**Problem statement:** Nothing below is to be printed except the lines between the line holding "Open the Authentication dropdown" and the line holding "Click the Next", inclusive, each exactly as it appears.

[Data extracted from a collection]
::::::::

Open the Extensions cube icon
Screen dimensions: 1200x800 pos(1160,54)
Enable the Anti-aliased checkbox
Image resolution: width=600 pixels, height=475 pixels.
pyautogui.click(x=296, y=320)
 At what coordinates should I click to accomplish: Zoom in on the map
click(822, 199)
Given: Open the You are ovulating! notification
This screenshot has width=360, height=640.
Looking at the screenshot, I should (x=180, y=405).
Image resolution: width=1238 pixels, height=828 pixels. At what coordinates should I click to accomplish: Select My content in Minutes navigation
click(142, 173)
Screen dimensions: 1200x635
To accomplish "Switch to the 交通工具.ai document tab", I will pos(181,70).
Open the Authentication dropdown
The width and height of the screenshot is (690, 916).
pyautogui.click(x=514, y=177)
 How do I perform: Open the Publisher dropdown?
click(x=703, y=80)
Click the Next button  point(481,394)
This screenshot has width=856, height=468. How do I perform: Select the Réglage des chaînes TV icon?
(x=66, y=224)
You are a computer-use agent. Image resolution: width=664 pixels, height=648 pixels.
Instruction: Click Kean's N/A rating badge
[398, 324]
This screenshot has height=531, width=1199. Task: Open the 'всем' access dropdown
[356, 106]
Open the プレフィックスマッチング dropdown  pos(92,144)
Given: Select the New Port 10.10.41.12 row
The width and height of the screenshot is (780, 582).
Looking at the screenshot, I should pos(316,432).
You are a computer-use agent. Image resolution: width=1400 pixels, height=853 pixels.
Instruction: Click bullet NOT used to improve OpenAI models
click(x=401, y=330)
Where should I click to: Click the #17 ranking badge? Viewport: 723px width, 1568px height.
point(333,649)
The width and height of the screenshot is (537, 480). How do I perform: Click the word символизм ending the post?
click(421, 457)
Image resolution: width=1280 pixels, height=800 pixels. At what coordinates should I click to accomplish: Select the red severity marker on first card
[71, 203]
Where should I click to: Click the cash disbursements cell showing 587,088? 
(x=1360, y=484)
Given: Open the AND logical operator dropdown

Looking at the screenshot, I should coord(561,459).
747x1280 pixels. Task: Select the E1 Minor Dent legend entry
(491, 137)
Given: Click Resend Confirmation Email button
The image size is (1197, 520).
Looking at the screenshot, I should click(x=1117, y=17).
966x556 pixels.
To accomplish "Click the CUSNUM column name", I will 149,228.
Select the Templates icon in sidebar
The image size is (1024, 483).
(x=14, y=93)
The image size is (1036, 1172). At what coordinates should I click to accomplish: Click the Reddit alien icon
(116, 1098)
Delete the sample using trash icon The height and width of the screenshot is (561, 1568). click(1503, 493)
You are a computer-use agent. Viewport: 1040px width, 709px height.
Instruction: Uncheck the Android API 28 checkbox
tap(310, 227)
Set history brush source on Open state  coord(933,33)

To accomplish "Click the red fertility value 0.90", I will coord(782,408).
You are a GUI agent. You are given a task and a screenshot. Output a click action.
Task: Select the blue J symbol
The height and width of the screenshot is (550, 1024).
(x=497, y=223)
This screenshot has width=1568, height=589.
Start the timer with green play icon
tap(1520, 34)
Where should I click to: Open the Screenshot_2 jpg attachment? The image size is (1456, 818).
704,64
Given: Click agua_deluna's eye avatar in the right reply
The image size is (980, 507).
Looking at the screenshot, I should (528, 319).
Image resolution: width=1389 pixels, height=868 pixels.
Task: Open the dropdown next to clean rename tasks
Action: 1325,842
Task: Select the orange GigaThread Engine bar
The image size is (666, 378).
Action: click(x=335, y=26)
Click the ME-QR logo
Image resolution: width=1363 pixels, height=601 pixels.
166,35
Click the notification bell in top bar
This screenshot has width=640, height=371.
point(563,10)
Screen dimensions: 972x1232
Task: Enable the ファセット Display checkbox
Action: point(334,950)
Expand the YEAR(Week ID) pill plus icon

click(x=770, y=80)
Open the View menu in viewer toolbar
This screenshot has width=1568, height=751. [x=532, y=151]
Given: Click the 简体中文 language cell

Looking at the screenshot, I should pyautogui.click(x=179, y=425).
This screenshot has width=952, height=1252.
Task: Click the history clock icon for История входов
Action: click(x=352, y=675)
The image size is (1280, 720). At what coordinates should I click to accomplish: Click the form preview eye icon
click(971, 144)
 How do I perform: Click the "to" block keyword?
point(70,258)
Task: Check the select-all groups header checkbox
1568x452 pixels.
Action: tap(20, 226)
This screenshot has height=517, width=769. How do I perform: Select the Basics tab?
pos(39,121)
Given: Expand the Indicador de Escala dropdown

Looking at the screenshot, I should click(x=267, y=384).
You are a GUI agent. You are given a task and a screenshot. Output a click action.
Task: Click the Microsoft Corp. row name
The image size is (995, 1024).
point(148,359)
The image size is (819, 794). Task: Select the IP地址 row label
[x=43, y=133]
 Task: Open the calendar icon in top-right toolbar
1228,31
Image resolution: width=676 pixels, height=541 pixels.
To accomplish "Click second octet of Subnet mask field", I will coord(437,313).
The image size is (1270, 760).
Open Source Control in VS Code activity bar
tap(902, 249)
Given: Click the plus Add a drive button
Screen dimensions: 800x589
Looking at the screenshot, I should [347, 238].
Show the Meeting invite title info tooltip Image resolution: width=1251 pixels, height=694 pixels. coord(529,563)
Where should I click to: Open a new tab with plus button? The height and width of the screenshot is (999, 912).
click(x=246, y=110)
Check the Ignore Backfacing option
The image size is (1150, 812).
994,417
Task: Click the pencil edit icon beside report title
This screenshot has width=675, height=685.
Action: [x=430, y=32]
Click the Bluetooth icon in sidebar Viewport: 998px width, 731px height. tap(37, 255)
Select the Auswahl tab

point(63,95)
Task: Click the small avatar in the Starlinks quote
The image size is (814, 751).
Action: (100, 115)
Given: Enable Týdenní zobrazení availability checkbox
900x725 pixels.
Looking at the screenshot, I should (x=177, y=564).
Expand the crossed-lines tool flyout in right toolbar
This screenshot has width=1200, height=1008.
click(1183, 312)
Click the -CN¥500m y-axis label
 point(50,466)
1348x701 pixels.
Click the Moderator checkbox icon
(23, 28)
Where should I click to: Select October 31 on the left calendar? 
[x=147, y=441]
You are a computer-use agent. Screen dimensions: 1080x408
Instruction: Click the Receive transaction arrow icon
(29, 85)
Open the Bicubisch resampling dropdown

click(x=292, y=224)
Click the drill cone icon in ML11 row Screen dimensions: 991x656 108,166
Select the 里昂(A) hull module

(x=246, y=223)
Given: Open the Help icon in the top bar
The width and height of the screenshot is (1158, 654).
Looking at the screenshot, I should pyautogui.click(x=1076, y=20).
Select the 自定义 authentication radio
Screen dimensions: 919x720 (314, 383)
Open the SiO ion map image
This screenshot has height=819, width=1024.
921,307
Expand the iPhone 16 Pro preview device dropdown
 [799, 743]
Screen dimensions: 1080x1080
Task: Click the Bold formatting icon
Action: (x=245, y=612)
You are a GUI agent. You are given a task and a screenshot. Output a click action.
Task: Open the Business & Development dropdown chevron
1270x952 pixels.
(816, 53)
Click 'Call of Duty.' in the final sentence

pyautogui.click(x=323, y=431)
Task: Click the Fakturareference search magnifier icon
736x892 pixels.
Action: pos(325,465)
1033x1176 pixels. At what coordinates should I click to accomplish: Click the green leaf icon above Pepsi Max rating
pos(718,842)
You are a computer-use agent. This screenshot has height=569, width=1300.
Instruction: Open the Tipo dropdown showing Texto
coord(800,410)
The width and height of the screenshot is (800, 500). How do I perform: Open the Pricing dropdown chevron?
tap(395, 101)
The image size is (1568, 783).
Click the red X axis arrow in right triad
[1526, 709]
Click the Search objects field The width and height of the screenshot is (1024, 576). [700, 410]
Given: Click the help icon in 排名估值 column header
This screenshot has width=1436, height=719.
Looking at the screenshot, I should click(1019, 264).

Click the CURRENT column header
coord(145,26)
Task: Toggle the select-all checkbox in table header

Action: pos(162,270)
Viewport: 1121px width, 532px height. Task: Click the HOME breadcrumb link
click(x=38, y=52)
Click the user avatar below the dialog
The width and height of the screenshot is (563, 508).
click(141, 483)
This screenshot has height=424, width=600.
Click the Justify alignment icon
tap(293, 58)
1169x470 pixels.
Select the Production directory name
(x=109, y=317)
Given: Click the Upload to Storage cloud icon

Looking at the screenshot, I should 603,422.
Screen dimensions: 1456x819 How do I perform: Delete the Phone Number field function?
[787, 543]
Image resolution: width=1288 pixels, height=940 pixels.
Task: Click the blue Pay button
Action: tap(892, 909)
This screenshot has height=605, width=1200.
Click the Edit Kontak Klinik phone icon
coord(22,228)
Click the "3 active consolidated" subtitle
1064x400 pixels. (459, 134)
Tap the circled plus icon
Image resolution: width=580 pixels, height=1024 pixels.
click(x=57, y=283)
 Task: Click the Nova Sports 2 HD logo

::::::::

**Response for this exercise:**
Open the Authentication dropdown
The width and height of the screenshot is (690, 916).
pyautogui.click(x=514, y=177)
 How do I perform: Open the Publisher dropdown?
click(x=703, y=80)
Click the Next button  point(481,394)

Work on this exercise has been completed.